Saturday, January 7, 2012

The Place of the Hadith in Islamic Law (the Sharia)

The Hadith is the second of four sources of Islamic law, and therefore the second authority of Islam. The first sources is the Qur'an itself. The third is the final analogy in questions of law - based on the Qur'an and Sunna among Sunnis and reason among Shiites. The fourth and last sources is the agreement or consensus of all Islamic scholars. Special reasons make the Hadith synonymous with the Qur'an, and, in folk Islam, sometimes more important than the Qur'an itself.

 Many Islamic scholars consider the everyday words of Muhammad to be actual revelations, for it is written in the Qur'an (Sura The Star 53:2-4): "Your comrade (Muhammad) is not astray, neither errs, nor speaks he out of caprice. This is nothing but a revelation revealed" (4). Some exegetes understand the word this to be everything that Muhammad said, while others limit this to what was said in the Qur'an only. Another Qur'anic verse (Sura The House of Imran 3:42) is also considered a pointer to the meaning of the Hadith; for the word wisdom, which in this and other verses is found next to the term The Book, is believed to mean Muhammad's sayings: "And he(Allah) will teach him (Jesus) the Book, the Wisdom, the Torah, the Gospel" (5).

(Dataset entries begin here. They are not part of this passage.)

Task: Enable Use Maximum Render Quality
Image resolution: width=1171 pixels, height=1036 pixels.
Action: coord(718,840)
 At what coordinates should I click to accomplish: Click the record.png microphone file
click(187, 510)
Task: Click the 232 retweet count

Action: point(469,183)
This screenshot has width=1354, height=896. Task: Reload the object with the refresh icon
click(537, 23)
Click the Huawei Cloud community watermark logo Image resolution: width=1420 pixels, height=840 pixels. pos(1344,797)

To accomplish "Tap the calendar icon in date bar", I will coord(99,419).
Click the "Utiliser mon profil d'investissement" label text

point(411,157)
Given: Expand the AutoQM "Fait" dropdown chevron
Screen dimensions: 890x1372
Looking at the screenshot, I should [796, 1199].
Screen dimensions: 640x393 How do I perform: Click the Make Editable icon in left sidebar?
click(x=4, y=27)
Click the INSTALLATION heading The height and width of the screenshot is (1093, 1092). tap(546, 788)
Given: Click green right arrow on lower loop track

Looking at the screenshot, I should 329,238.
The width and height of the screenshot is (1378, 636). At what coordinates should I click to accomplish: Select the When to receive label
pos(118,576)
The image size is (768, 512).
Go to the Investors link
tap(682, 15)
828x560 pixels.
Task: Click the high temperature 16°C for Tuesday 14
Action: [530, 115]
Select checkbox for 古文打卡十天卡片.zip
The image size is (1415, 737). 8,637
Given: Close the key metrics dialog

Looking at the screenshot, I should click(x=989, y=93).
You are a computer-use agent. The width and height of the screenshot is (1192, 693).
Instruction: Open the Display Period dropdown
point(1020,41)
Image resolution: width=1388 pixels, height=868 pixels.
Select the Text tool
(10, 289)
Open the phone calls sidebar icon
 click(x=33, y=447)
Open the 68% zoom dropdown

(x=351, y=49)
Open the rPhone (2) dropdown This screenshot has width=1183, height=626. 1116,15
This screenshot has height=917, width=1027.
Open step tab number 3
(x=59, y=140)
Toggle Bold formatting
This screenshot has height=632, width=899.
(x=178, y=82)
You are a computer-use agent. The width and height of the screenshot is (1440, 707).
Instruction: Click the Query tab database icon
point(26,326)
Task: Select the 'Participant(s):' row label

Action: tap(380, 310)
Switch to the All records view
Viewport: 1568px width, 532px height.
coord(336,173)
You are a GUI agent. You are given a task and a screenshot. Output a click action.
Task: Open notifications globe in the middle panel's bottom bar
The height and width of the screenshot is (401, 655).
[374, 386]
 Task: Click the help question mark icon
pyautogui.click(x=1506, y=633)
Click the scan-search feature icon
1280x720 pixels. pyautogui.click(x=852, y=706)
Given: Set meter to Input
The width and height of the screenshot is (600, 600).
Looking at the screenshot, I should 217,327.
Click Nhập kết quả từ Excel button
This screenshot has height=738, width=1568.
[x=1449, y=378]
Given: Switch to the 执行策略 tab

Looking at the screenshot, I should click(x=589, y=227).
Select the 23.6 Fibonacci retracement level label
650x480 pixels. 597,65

However, the most important reason for the Hadith being esteemed so highly is that the Qur'an gives no detailed information about essential orders for faith and life; therefore the Qur'an demands tradition as an indispensable supplement. A clear example is found in ritual prayer. Although the Qur'an obliges believers to exercise this practice, it gives practically no rule as to how and when one should pray. Without the traditions, which describe the prayer duty of the Prophet in detail or in which the Prophet instructed his congregation, one could determine neither the number of daily prayers nor how to perform them (6).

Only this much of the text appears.